__QUÉ SE PIDE__
¿De qué países compra energía térmica la Unión Europea, según el texto sobre la dependencia energética de Europa? Enuméralos todos.

__TEXTO PROPORCIONADO__

Economía

Bank of America da un toque de atención a Europa por agravar su dependencia energética frente a la estrategia china

China está fortaleciendo su autonomía energética a través de las renovables, de reservas estratégicas y de acuerdos bilaterales, al tiempo que se asegura exportar su tecnología al mundo de forma agresiva. Mientras, la Unión Europea sigue atrapada en una elevada dependencia de importaciones energéticas y carece de suficiente inversión en almacenamiento, lo que la convierte en un actor vulnerable a la volatilidad de precios y a choques externos.

La geopolítica está redibujando el escenario energético mundial tal y como describe Bank of America a través de su último informe ‘Global Energy Weekly’. En Europa el consumo energético está estancado desde hace décadas debido a los precios elevados, su volatilidad y la baja seguridad de suministro. De hecho, el bloque ha aumentado su dependencia del gas global «sin reforzar lo suficiente su capacidad de almacenamiento», advierte la entidad estadounidense.

Frente a este modelo, el gigante asiático ha desarrollado un superávit manufacturero en energías limpias y domina las cadenas de suministro de renovables (solar, baterías, eólica, vehículos eléctricos). Además, está acumulando reservas estratégicas de petróleo y combustibles térmicos de forma agresiva, con más de 300 a 400 millones de barriles en la última década. A estos esfuerzos añade el incremento de su capacidad de almacenamiento energético, tanto en lo relativo as baterías como en combustibles fósiles.

Si bien la Unión Europea compra grandes volúmenes de energía térmica del exterior (Noruega, Argelia, EE. UU., Arabia Saudí, Irak e incluso Rusia), su capacidad de almacenamiento de gas apenas ha crecido y las reservas siguen bajas. Para los Veintisiete, la respuesta a la crisis energética tras la guerra de Ucrania ha sido: incrementar las importaciones desde EE. UU. y aumentar las inversiones en renovables, pero sin resolver el déficit estructural en almacenamiento.

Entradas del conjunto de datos
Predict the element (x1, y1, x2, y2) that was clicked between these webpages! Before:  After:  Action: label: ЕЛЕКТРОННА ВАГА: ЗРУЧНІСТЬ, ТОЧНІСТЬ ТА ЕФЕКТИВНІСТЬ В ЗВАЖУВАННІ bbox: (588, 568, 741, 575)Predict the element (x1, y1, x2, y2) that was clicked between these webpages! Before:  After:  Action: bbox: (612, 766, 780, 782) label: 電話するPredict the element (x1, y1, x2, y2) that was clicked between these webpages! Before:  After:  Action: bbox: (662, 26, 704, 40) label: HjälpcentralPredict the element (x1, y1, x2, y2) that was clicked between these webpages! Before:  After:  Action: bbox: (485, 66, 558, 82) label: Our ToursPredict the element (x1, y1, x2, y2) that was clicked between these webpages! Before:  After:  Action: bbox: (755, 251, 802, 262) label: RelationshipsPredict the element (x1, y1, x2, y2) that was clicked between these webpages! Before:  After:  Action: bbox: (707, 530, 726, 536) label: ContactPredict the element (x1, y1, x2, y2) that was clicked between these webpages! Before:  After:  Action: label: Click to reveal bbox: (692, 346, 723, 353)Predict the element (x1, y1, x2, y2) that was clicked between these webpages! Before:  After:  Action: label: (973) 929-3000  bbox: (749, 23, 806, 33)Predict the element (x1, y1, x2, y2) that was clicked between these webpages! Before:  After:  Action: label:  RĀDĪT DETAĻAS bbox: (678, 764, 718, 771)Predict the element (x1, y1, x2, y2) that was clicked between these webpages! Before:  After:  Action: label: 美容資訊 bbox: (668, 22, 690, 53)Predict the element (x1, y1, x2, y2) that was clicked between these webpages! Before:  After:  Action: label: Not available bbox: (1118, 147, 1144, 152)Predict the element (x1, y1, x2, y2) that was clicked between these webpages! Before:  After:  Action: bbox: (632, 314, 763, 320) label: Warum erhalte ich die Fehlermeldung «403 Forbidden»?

__RESPUESTA ESCRITA__
Noruega, Argelia, EE. UU., Arabia Saudí, Irak y Rusia.